A more surprising green light came for Corcept’s relacorilant, now branded Lifyorli, as part of an Abraxane combo in post-Avastin ovarian cancer. The drug received a complete response letter in Cushing’s syndrome in December, with regulators flagging liver toxicity concerns, but this didn’t appear to be an issue in oncology.
Meanwhile, Bristol Myers Squibb’s Opdivo expanded its reach again, into first-line stage III or IV classical Hodgkin lymphoma, alongside chemo.
And Lantheus managed to salvage something from its deal with Point Biopharma, with tentative approval of PNT2003 under the generic pathway.
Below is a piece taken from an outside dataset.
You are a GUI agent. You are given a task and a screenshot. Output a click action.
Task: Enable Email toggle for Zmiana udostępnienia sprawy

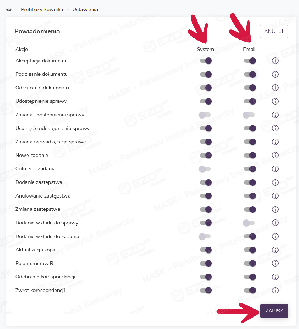click(x=249, y=115)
The SSTR2-targeting radiopharmaceutical is classed as a radioequivalent version of Novartis’s Lutathera. Still, other assets being developed by Point, which was acquired by Lilly in 2023 for $1.4bn, have fallen by the wayside.
Priority scheme
Tecvayli plus Darzalex was approved for patients with relapsed or refractory multiple myeloma who have received at least one prior line of therapy including a proteasome inhibitor and an immunomodulatory agent.
The decision was backed by impressive data from the Majestec-3 trial, which spurred the FDA proactively to award the combo a CNPV in mid-December. The programmed is designed to speed up the review process.
The first green light under the scheme came in February for Boehringer Ingelheim’s HER2 inhibitor Hernexeos in February in first-line HER2-mutant lung cancer; the drug previously had accelerated approval in second-line disease.
Separately, Tecvayli monotherapy just bagged a win in another second-line multiple myeloma setting, this time post-Darzalex, in the Majestec-9 trial. Full results have yet to be reported, and J&J doesn’t appear to have filed in the US, although it has disclosed an EU submission.
Zynyz CRL
Meanwhile, in late February Incyte slipped out news of a complete response letter for its anti-PD-1 antibody Zynyz in an SEC filing. The group had hoped to get the go ahead for a chemo combo in first-line NSCLC.
However, the supporting Pod1um-304 trial compared Zynyz plus chemo versus chemo alone, rather than versus Keytruda, raising questions about the ethics of the study and Zynyz’s chances of approval here. There were also doubts about the trial's generalisability to a US population.
Still, Incyte’s SEC filings didn’t refer to any of these issues, instead saying the CRL cited inspection findings at Catalent’s infamous Indiana facility. The company added that it was hoping to resubmit its supplemental BLA.
Selected March 2026 US regulatory decisions in oncology
| PDUFA date | Outcome | Drug(s) | Company | Indication | Note |
|---|---|---|---|---|---|
| Undisclosed | Tentative ANDA approval 2 Mar 2026 | PNT2003 | Lantheus (via Point) | SSTR2-positive GEP-NETs | Radioequivalent version of Lutathera |
| Unknown | Full approval 5 Mar 2026 | Tecvayli + Darzalex | Johnson & Johnson | 2nd-line multiple myeloma | 2nd oncology approval via CNPV; also converts Tecvayli’s AA in 5th-line MM into full approval |
| 8 Apr 2026 | Full approval 20 Mar 2026 | Opdivo + chemo | Bristol Myers Squibb | 1st-line Stage III or IV classical Hodgkin lymphoma | Based on ph3 SWOG 1826 (CA2098UT) study |
| 11 Jul 2026 | Full approval 25 Mar 2026 | Lifyorli + Abraxane | Corcept Therapeutics | 2nd to 4th-line ovarian cancer (post-Avastin) | Based on Rosella study; follows CRL in Cushing’s syndrome Dec 2025 (risk of drug-induced liver injury) |
Note: CNPV=commissioner’s national priority voucher. Source: OncologyPipeline.